The fourth face of Israel

This blog was first posted May 2, 2005, on Haaretz Underground.

I discovered the other day just how sensitive Americans can be when they're exposed to the stereotype of the rich American businessman who loves to visit Israel and give money to Israel and come on an endless number of pro-Israel "delegations," but would never deign to live here himself. The caricature was depicted by Rabbi Benji Levene as part of an educational play run by the Gesher organization, which is aimed at bridging the religious-secular gap.

An audience of English speakers, many of them Americans eligible for senior-citizen discounts, made relatively benign comments on the first three of "The Four Faces of Israel": an elderly rabbi from Meah Shearim, an Egged bus driver and a French artist.

But the fourth incarnation of Rabbi Levene, himself an American immigrant, elicited an emotionally charged response.
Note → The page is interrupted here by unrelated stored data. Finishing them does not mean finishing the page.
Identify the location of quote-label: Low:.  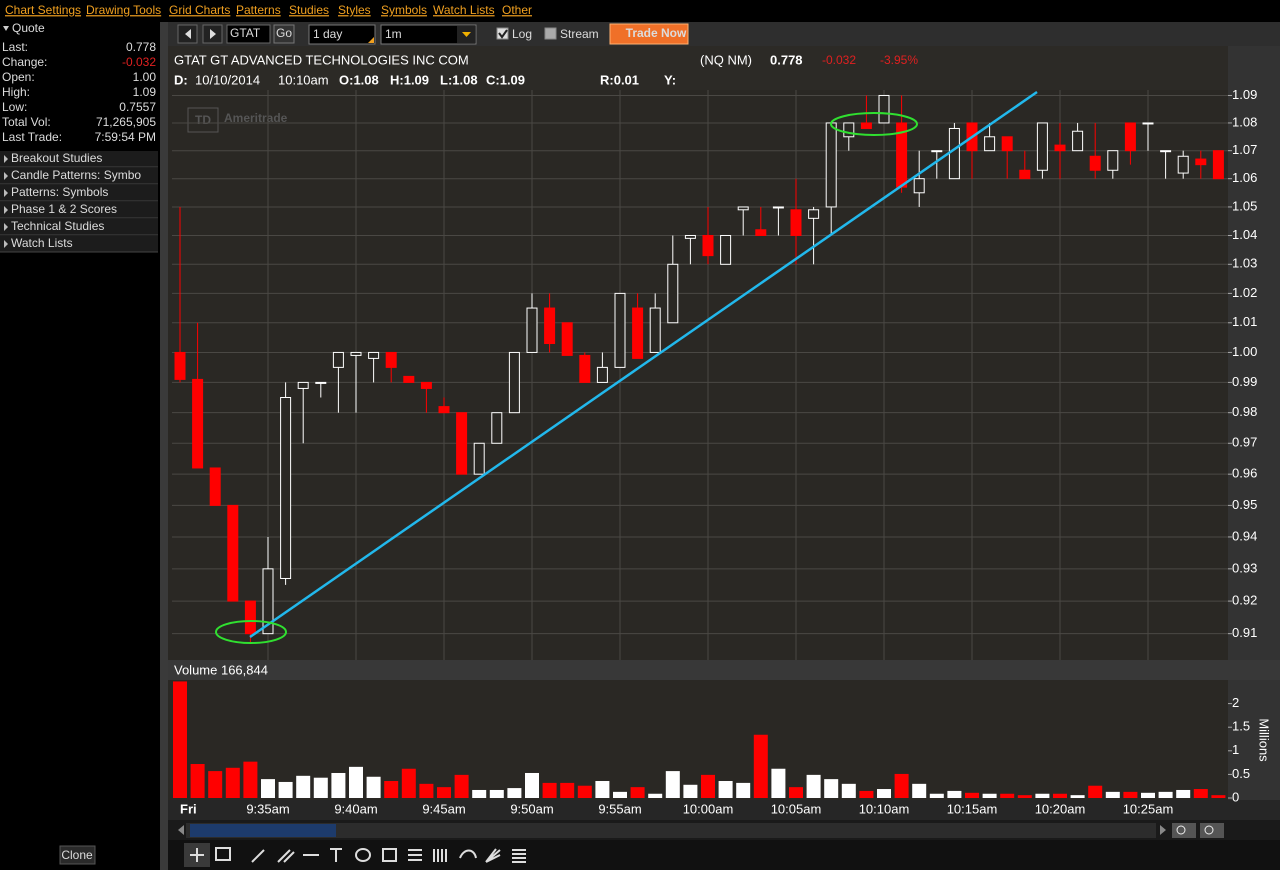
(14, 107).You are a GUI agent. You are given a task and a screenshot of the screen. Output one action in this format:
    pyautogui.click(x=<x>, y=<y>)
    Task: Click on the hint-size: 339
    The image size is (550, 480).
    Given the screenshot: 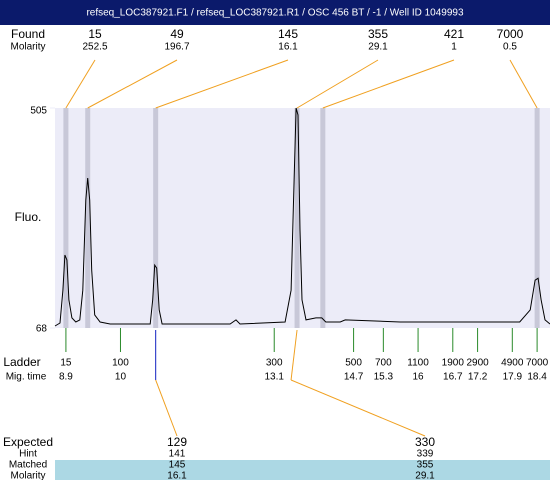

The audience's ire appeared particularly aroused by the character's signature remark, which went something like: "I don't want to tell you that I gave four and a half million dollars to Israel, not to mention what I gave last year."

When the moderator asked whether the character was an accurate representation of Jewish residents of the Goldeneh Medineh, the seemingly coordinated shouts of "No!" were a bit startling.
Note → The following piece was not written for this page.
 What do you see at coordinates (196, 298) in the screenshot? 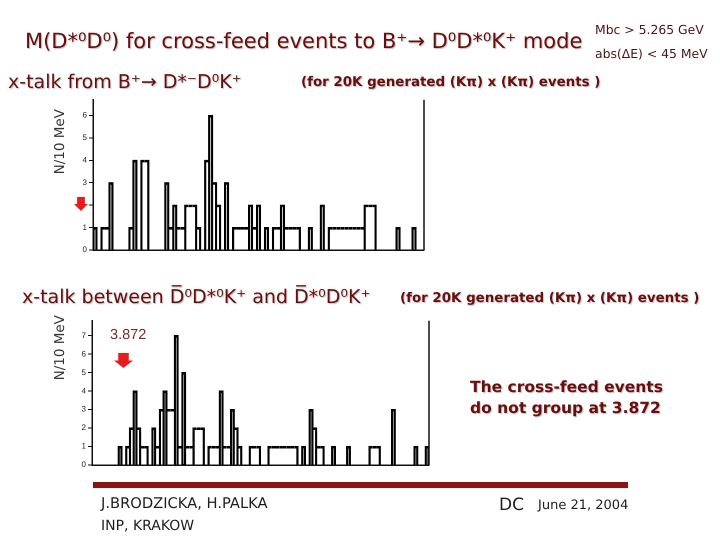
I see `chart-title: x-talk between D̅⁰D*⁰K⁺ and D̅*⁰D⁰K⁺` at bounding box center [196, 298].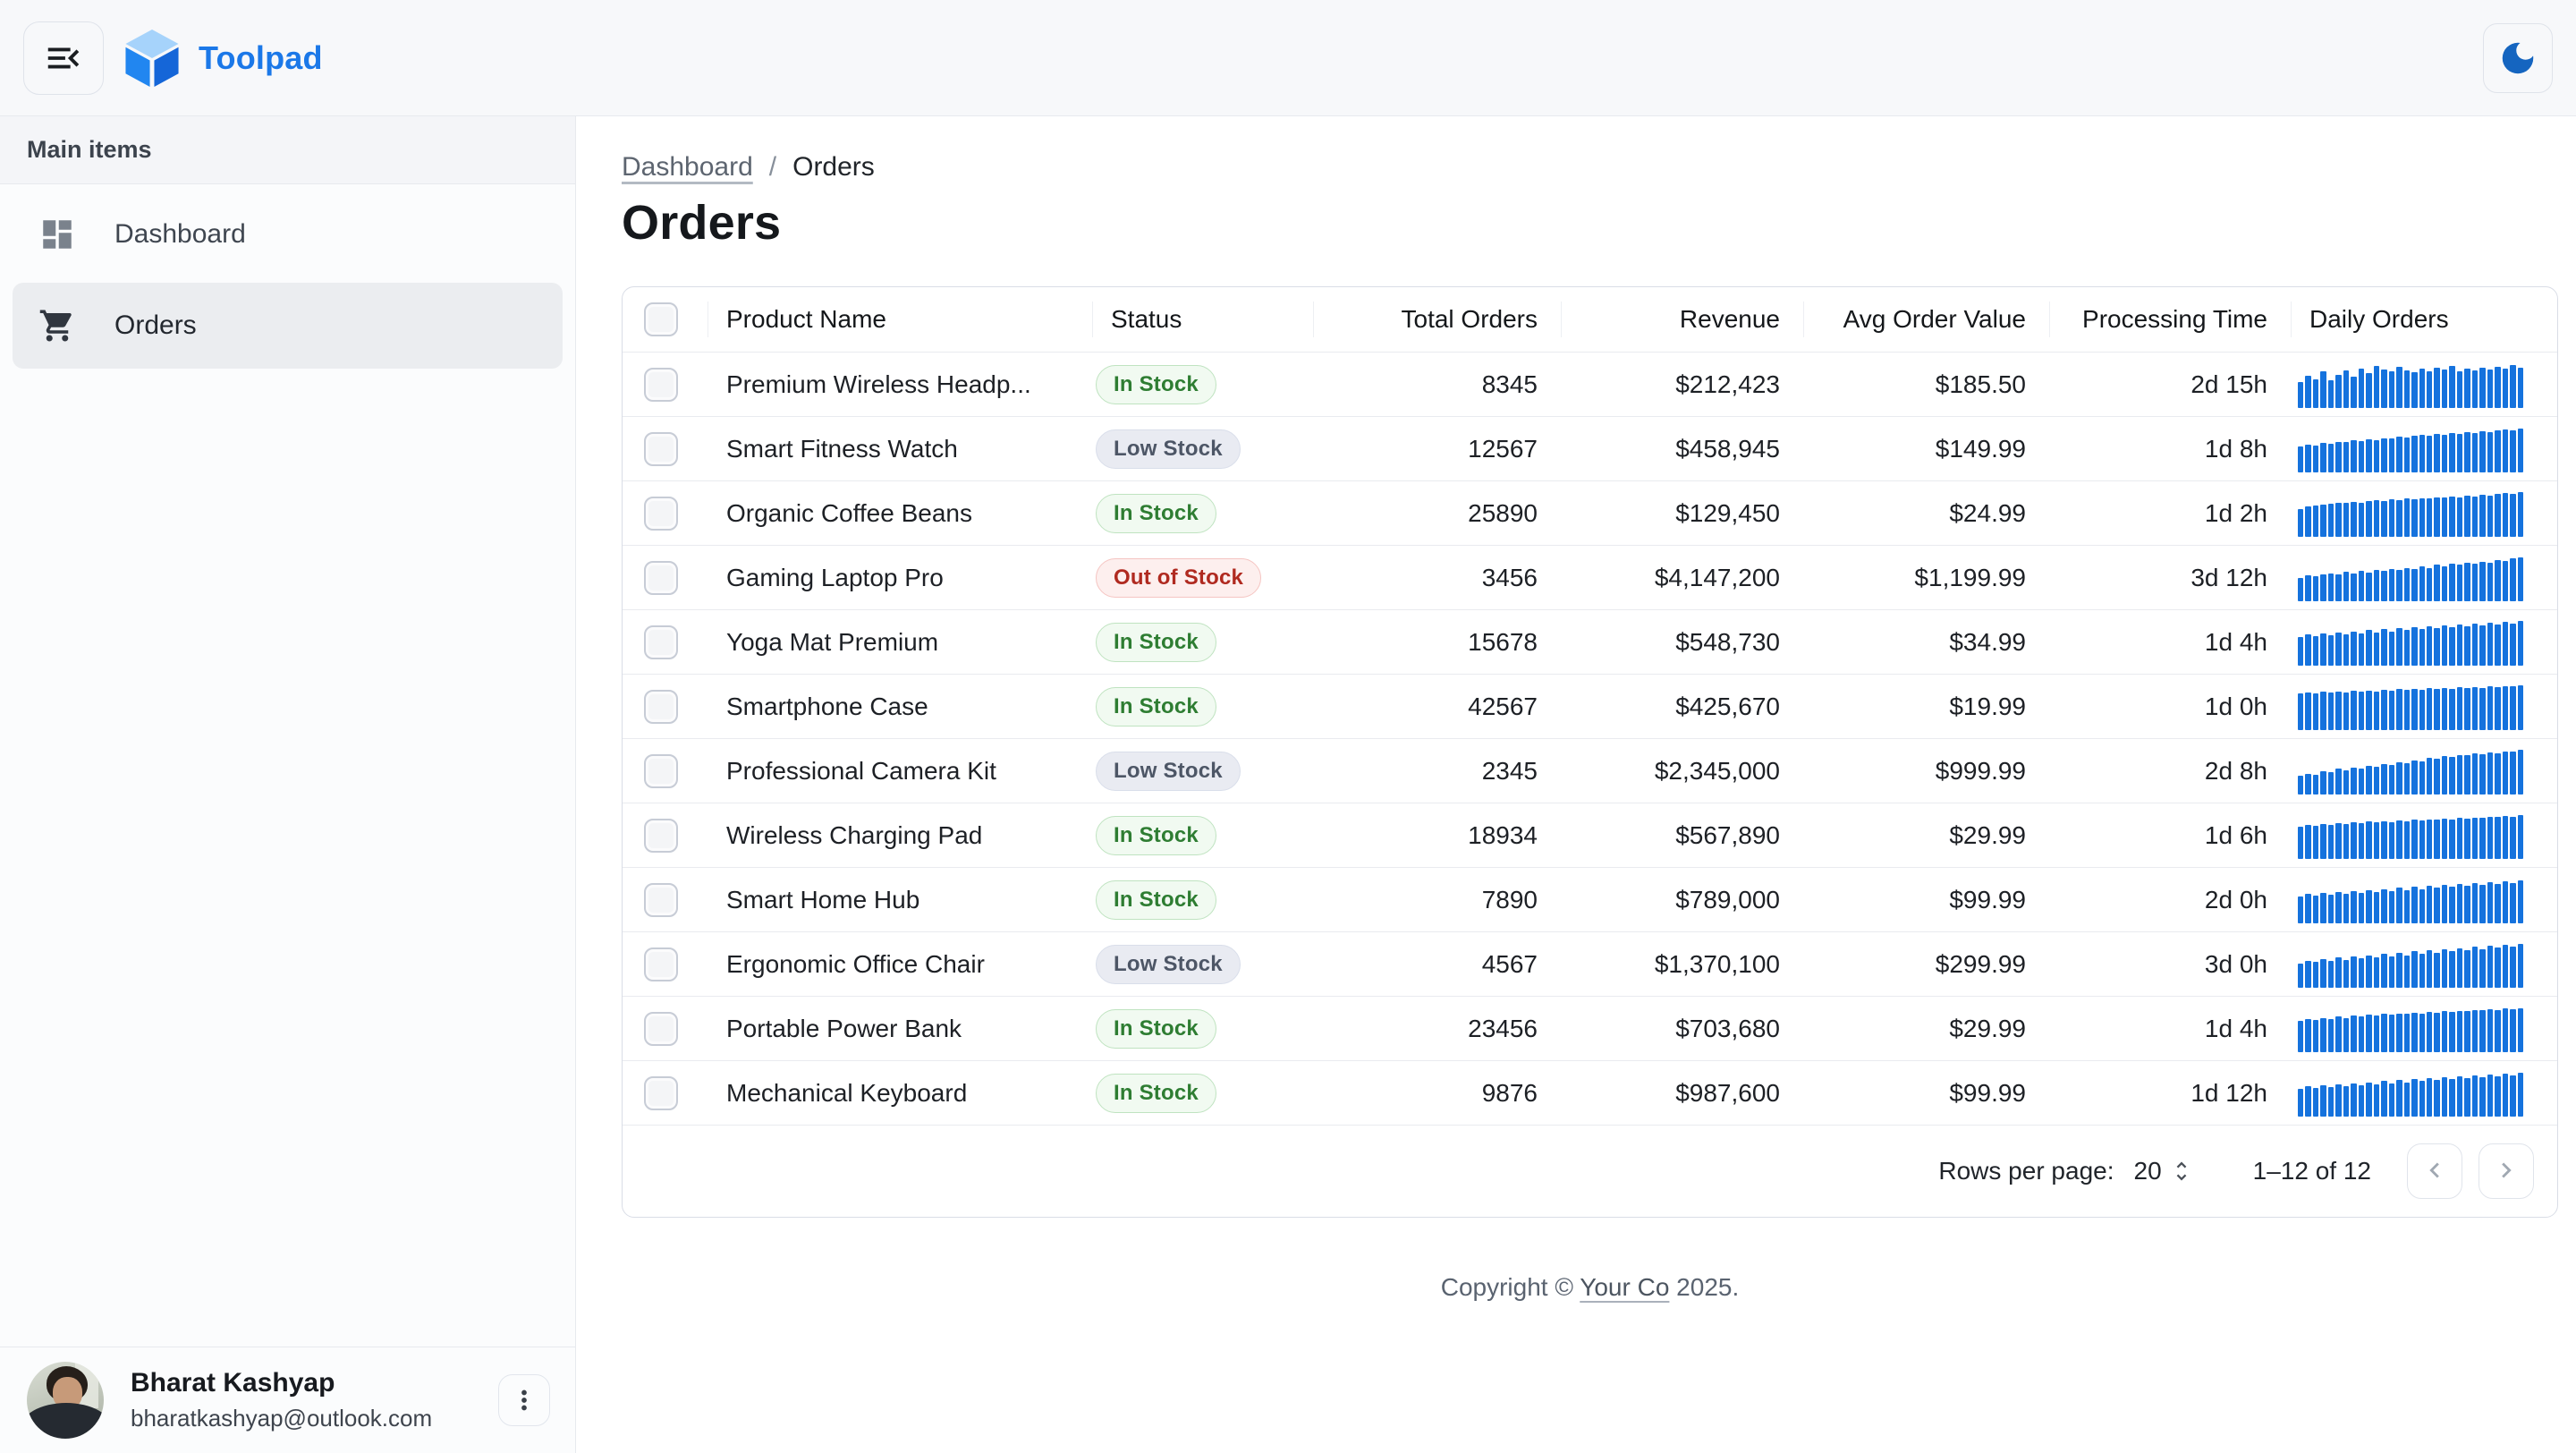 Image resolution: width=2576 pixels, height=1453 pixels. I want to click on sidebar-item-orders: Orders, so click(288, 326).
But the best response came from a woman in the audience who ought to work as a scriptwriter for Gesher. Speaking in a voice full of that righteous indignation and curious incapacity to laugh at oneself that, of course, only caricatured Americans possess, the terribly insulted woman in the back of the room made known her vehement objection to the portrayal of her ostensible countryman.

"I come from a community that gives a lot of money to Israel," she said. "But we don't talk about it!" To which I can only add: Not to mention what you gave last year.
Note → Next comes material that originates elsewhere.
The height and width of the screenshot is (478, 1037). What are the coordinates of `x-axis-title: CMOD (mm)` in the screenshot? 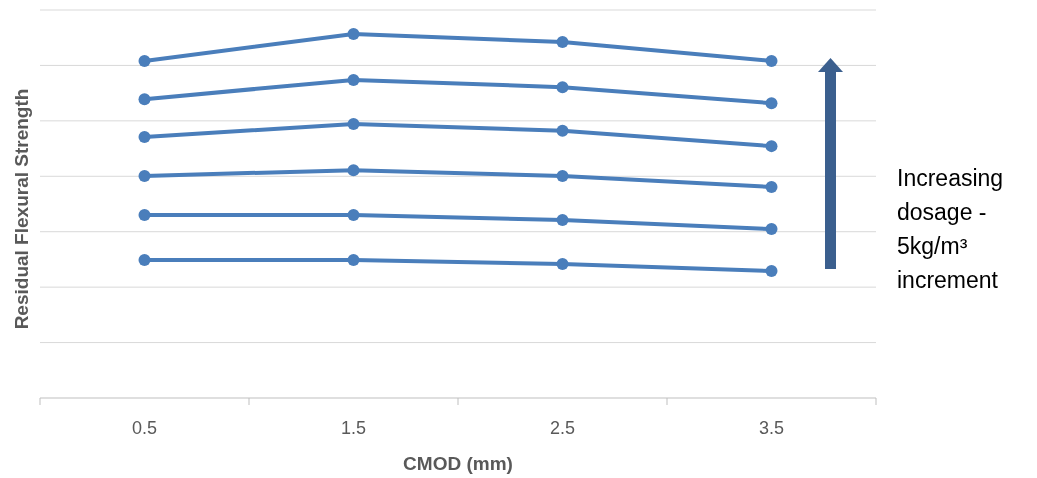 It's located at (458, 464).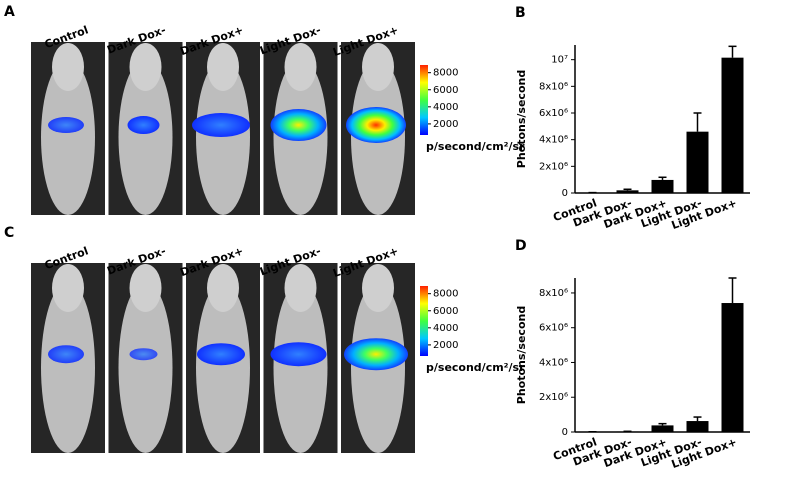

Making pee-pee at Ben-Gurion

This blog was first posted April 28, 2005, on Haaretz Underground.

Airports seem to constitute the very symbol of transition, and that would appear to be all the more true for Terminal 2000, the new face of Ben-Gurion International Airport (just add much-touted sleeves and subtract shuttle buses). But it turns out that all the fancy terminal really does is demonstrate once again that the more things change, the more they stay the same.

For some reason, the women’s bathroom saw fit to serve as the site of my epiphany, both on my way out of Israel and upon my return. First came confirmation of that occasionally lovable but always blunt approach that we may as well call “openness,” for which Israelis are so justifiably known.

Making my last pit stop before boarding the plane to South Africa, I overheard an Israeli woman speaking on a cell phone from her stall. Not content to merely use her toilet time efficiently, she also insisted on informing her conversation partner exactly what she was doing at the time. “Moti’s standing outside, the boys are wandering around, and I’m making pee-pee,” was her tell-all synopsis.

Then there was the way back, when I served as a guide to several frustrated South African women who saw the closed doors of the bathroom stalls in the Israeli airport as a sign that the ladies’ room was not in operation. Before they took a self-guided tour of the sleeveless terminal in search of another place to make pee-pee, I told them the secret: Push the doors open.

I hope they remember that clue, because their visit to Israel can only be eased by keeping in mind that around here, if you hesitate to elbow your way through, you’re bound to be standing around for quite a while.